Acara yang berlangsung di Kafe Payung pada Minggu, 28 September 2025, ini dihadari para insan pemuda dari Ketua GMKI Nopen Kessu, Ketua Sapma Theofilus Patuterung, Wakil Ketua KNPI Jurgen Sampealang, Ketua BPOS PP Ilvandy Prasetyo, Ketua Srikandi PP Ivo Lestriani Pratiwi Payung, Pengurus GMNI Ridwan dan Musram, perwakilan GAMKI, BEM IAKN, serta Tokoh Perempuan Sanny Tonapa.

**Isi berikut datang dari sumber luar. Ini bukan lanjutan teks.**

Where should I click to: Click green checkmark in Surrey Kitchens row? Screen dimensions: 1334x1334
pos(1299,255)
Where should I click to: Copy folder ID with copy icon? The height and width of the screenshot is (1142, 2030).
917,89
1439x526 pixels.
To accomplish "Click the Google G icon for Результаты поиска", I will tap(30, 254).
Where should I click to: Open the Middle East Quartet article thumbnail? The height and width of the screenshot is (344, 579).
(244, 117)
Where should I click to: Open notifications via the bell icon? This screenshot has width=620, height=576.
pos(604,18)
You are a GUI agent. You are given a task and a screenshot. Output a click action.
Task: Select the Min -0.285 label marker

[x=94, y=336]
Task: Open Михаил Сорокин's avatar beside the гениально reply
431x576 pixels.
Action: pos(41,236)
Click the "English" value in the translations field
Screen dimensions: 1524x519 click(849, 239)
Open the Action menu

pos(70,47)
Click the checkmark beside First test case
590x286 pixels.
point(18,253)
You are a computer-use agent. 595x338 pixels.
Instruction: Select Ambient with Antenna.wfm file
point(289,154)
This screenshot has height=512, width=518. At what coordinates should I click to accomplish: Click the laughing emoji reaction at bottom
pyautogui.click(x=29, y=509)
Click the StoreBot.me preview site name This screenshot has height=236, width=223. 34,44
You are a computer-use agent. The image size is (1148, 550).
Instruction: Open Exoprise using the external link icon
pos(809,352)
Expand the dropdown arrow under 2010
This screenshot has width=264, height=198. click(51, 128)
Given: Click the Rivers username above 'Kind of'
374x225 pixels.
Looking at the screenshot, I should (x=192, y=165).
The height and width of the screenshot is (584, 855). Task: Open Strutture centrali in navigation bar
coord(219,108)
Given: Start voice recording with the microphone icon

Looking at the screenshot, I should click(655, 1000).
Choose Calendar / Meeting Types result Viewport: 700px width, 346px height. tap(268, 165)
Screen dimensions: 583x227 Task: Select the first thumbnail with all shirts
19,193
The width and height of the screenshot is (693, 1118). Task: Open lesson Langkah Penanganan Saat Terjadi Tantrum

Randan Sampetoding menekankan pentingnya kolaborasi antar-stakeholder untuk mengembalikan kejayaan pariwisata dan kopi Toraja. Ia menyatakan bahwa masyarakat harus mendukung program pemerintah dengan kemauan saling mendukung, sementara kepala daerah diharapkan lebih kreatif dan inovatif. Pajak untuk meningkatkan Pendapatan Asli Daerah (PAD) jangan sampai membebani masyarakat, agar akselerasi pembangunan tetap terjaga. Dengan tekad dan komitmen kuat, Randan yakin kultur dan sumber daya alam Toraja yang melimpah bisa dikembangkan lebih lanjut. Alam Toraja menyediakan potensi besar untuk budidaya kopi dan pariwisata, meskipun kekuatan APBD terbatas untuk membangun destinasi baru, sehingga lebih baik memaksimalkan destinasi yang sudah ada dengan pengelolaan optimal.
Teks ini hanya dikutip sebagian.